- Required action
Copy word for word the lines from the start of the records through the line that contains "You are a computer-use agent. The image", both included.

Pixel coordinate grounding data
•••••

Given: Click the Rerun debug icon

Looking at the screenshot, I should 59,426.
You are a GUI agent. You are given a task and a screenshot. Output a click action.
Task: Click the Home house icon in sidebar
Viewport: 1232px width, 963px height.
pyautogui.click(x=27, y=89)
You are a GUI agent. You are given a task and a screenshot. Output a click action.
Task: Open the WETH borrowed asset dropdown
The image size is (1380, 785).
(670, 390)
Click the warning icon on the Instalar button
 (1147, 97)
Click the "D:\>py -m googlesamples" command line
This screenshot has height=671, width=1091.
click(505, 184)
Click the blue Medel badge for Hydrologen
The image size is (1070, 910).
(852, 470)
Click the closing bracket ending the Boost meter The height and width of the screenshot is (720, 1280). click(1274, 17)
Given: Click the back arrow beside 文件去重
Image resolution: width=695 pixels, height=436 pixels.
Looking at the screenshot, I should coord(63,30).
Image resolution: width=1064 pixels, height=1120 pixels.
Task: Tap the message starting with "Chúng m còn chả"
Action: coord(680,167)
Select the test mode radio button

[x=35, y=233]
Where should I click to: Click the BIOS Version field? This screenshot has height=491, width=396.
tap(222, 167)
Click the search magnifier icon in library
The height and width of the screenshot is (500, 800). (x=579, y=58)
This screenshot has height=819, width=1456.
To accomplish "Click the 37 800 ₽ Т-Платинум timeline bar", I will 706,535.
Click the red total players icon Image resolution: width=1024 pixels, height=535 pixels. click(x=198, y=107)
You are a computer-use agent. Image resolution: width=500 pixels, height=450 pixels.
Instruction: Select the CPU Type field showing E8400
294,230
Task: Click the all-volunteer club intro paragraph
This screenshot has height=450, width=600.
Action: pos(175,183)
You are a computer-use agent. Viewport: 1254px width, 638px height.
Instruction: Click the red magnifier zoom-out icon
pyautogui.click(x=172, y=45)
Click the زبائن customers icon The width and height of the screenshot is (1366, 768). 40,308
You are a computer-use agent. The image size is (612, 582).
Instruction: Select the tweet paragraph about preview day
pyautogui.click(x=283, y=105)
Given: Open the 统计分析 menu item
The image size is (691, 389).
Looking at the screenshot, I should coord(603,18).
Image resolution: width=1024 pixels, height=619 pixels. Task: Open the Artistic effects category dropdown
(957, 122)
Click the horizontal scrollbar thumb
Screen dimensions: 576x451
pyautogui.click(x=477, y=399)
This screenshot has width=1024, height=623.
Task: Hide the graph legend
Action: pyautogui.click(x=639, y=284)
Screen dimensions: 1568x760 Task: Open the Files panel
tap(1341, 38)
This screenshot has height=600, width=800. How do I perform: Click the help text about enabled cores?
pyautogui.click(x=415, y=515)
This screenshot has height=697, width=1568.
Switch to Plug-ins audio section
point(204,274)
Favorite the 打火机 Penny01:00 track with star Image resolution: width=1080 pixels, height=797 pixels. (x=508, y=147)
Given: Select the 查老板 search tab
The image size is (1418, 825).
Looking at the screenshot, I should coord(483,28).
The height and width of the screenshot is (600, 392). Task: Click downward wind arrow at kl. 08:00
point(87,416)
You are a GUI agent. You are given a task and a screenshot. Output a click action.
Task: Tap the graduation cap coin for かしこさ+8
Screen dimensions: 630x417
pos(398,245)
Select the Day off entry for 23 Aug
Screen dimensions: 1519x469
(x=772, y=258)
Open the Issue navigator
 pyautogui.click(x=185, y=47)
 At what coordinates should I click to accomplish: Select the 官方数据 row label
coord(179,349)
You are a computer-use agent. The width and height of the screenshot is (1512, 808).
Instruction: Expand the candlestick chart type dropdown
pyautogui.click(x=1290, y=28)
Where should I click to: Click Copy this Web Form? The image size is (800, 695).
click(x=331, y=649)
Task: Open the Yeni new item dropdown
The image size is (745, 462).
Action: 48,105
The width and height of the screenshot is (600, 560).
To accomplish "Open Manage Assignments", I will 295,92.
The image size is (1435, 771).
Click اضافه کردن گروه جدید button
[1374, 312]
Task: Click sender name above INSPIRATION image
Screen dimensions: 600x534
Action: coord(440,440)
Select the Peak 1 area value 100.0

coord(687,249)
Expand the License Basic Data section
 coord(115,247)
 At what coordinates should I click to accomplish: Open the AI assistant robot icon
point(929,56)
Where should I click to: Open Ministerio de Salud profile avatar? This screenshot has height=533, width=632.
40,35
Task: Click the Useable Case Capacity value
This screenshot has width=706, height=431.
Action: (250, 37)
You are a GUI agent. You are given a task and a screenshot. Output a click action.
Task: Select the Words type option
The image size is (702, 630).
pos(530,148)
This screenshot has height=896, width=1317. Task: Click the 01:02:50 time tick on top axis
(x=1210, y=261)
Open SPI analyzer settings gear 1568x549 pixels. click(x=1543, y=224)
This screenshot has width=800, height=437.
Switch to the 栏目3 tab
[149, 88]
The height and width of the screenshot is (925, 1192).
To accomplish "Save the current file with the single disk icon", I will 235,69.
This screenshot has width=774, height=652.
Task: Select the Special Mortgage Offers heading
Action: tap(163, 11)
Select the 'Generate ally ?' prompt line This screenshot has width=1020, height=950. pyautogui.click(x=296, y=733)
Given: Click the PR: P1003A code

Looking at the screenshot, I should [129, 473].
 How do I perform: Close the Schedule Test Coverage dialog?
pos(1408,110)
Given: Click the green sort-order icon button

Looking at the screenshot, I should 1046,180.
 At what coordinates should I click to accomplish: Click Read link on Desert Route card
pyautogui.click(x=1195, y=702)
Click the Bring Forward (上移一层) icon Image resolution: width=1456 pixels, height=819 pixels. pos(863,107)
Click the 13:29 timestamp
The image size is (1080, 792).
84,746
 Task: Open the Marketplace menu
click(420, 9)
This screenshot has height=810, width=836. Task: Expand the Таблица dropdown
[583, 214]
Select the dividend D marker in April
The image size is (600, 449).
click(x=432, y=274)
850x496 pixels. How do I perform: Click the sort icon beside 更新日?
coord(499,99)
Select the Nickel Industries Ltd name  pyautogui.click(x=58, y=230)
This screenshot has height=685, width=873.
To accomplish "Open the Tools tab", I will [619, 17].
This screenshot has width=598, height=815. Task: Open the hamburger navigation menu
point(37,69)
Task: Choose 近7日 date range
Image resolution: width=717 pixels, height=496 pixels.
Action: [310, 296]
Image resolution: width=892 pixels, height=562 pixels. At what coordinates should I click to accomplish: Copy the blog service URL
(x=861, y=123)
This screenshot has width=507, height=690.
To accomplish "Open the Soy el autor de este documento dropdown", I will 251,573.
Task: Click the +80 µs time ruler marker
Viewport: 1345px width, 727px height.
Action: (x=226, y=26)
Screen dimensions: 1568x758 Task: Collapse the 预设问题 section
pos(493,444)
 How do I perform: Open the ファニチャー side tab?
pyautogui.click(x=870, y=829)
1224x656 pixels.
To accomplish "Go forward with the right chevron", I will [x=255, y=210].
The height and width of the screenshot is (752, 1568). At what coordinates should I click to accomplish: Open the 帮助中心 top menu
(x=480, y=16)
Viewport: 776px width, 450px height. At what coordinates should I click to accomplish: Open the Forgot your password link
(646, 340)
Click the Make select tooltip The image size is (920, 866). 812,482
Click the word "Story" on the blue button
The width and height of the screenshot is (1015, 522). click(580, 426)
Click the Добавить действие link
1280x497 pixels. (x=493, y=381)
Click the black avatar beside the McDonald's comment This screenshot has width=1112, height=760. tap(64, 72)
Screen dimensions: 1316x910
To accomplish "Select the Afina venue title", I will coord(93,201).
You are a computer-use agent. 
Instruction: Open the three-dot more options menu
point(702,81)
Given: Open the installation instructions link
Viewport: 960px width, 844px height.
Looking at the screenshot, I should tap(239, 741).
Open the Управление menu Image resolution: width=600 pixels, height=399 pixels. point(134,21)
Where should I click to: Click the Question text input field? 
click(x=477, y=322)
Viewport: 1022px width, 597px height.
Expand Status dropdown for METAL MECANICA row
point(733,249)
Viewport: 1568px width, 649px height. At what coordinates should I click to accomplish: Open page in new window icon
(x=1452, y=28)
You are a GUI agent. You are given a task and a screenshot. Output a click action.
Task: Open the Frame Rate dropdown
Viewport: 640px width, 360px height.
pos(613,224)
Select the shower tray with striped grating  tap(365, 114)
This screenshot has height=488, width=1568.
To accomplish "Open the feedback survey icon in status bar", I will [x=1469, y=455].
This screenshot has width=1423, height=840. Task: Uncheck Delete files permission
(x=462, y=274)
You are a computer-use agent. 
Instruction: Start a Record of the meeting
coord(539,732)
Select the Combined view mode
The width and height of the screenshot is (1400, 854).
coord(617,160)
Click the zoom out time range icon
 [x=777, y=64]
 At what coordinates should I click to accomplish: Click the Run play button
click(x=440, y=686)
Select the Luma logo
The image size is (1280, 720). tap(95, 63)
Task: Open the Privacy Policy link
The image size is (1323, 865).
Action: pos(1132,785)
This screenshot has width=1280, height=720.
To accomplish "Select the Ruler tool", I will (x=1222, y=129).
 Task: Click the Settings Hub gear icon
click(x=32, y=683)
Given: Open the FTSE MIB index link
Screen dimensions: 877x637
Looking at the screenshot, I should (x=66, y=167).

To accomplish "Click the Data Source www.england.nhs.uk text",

•••••

- Task output
Given: Click the Rerun debug icon

Looking at the screenshot, I should 59,426.
You are a GUI agent. You are given a task and a screenshot. Output a click action.
Task: Click the Home house icon in sidebar
Viewport: 1232px width, 963px height.
pyautogui.click(x=27, y=89)
You are a GUI agent. You are given a task and a screenshot. Output a click action.
Task: Open the WETH borrowed asset dropdown
The image size is (1380, 785).
(670, 390)
Click the warning icon on the Instalar button
 (1147, 97)
Click the "D:\>py -m googlesamples" command line
This screenshot has height=671, width=1091.
click(505, 184)
Click the blue Medel badge for Hydrologen
The image size is (1070, 910).
(852, 470)
Click the closing bracket ending the Boost meter The height and width of the screenshot is (720, 1280). click(1274, 17)
Given: Click the back arrow beside 文件去重
Image resolution: width=695 pixels, height=436 pixels.
Looking at the screenshot, I should coord(63,30).
Image resolution: width=1064 pixels, height=1120 pixels.
Task: Tap the message starting with "Chúng m còn chả"
Action: coord(680,167)
Select the test mode radio button

[x=35, y=233]
Where should I click to: Click the BIOS Version field? This screenshot has height=491, width=396.
tap(222, 167)
Click the search magnifier icon in library
The height and width of the screenshot is (500, 800). (x=579, y=58)
This screenshot has height=819, width=1456.
To accomplish "Click the 37 800 ₽ Т-Платинум timeline bar", I will 706,535.
Click the red total players icon Image resolution: width=1024 pixels, height=535 pixels. click(x=198, y=107)
You are a computer-use agent. Image resolution: width=500 pixels, height=450 pixels.
Instruction: Select the CPU Type field showing E8400
294,230
Task: Click the all-volunteer club intro paragraph
This screenshot has height=450, width=600.
Action: pos(175,183)
You are a computer-use agent. Viewport: 1254px width, 638px height.
Instruction: Click the red magnifier zoom-out icon
pyautogui.click(x=172, y=45)
Click the زبائن customers icon The width and height of the screenshot is (1366, 768). 40,308
You are a computer-use agent. The image size is (612, 582).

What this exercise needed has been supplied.